The confidentiality clauses have also become more restrictive than those used by other lenders. The standard Loan Market Association commercial loan contract template puts most of the nondisclosure burden on the lender; official creditors outside China sometimes require borrowers to keep transaction-related documents confidential. The Export-Import Bank of China, by contrast, prohibits the borrower from sharing loan contract terms or any other information relating to the loan without the lender’s permission, unless required by law. The only other lender in the study to use similar clauses is the French Development Agency (Agence Française de Développement [AFD]), but the clauses appear less often—in two out of ten AFD contracts in the benchmark sample.

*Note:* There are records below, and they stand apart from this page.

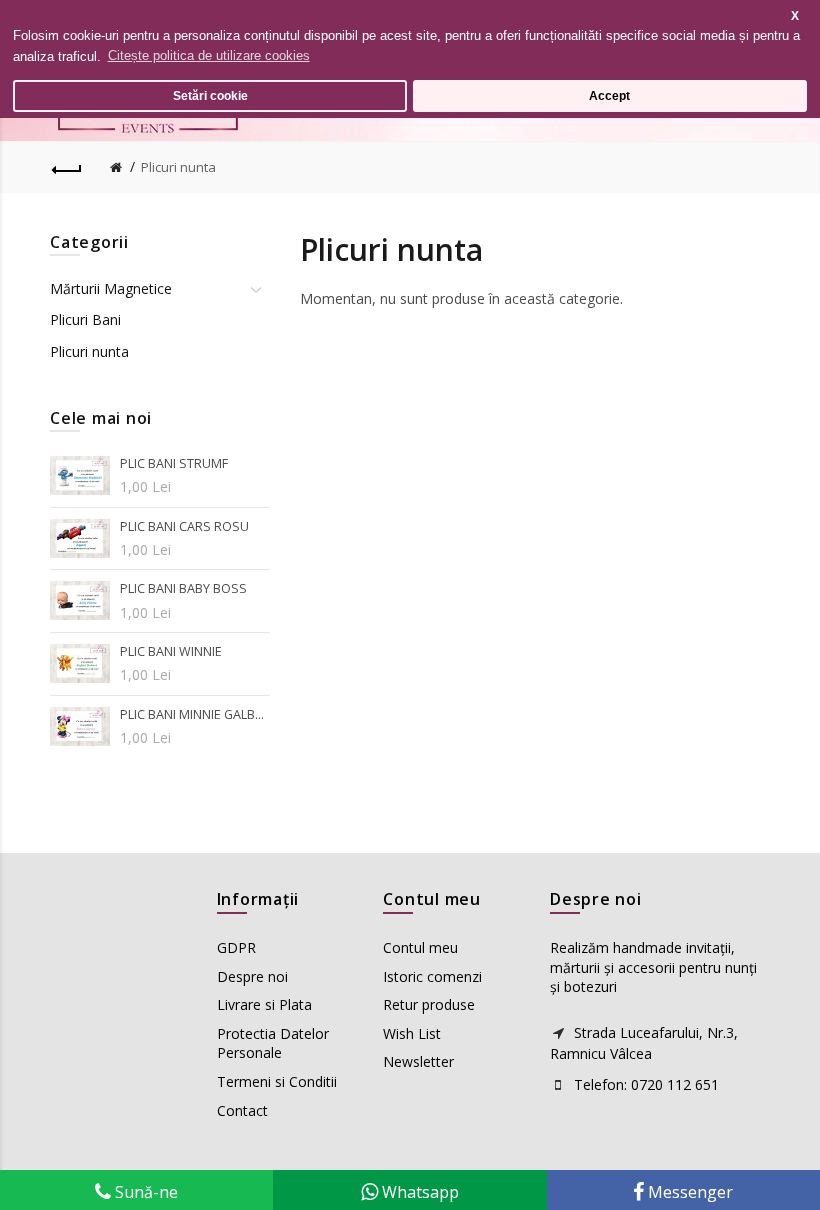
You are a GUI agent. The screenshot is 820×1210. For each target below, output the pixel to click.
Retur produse (429, 1004)
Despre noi (252, 976)
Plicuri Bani (85, 319)
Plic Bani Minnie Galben (195, 714)
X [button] (795, 15)
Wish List (412, 1033)
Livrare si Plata (264, 1004)
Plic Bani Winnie (171, 651)
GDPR (236, 947)
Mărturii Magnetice (111, 288)
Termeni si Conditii (277, 1081)
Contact (242, 1110)
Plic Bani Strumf (174, 463)
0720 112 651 (675, 1084)
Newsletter (418, 1061)
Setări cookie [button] (210, 95)
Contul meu (420, 947)
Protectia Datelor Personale (273, 1043)
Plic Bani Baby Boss (183, 588)
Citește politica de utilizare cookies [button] (209, 55)
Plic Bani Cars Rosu (184, 526)
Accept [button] (609, 95)
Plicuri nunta (178, 167)
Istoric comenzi (432, 976)
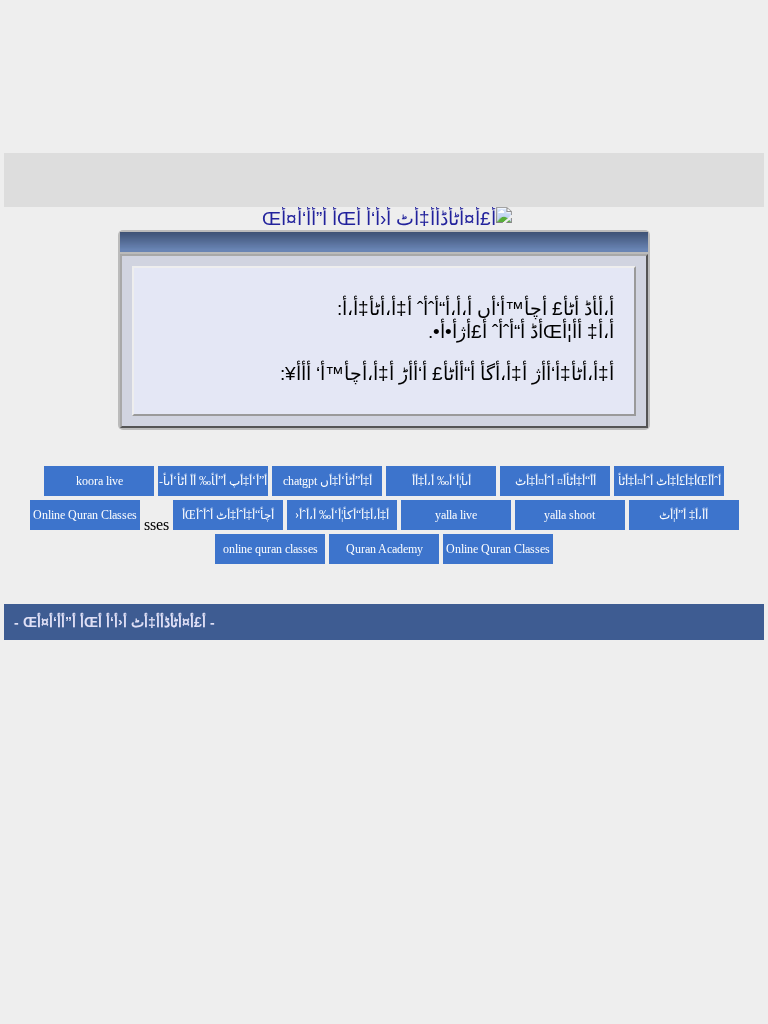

Expansive confidentiality clauses can shield officials from embarrassment, protect strategic or commercially sensitive information, hide preferential repayment arrangements, or help cover up corruption. Their overall effect is likely to be harmful. Hiding the true extent of the sovereign borrower’s commitments may cause other creditors to charge higher interest rates to reflect the increased uncertainty and would complicate loan renegotiation in a debt crisis. Economic policies—including International Monetary Fund and multilateral bank programs—based on inaccurate assumptions about the debtor’s financial condition have little chance of success. Creditor- and debtor-country citizens, whose taxes fund and repay the loans, have no way to hold their governments accountable for poor or corrupt financial decisions.
This PIIE Chart was adapted from the authors’ Working Paper, “How China lends: A rare look into 100 debt contracts with foreign governments.”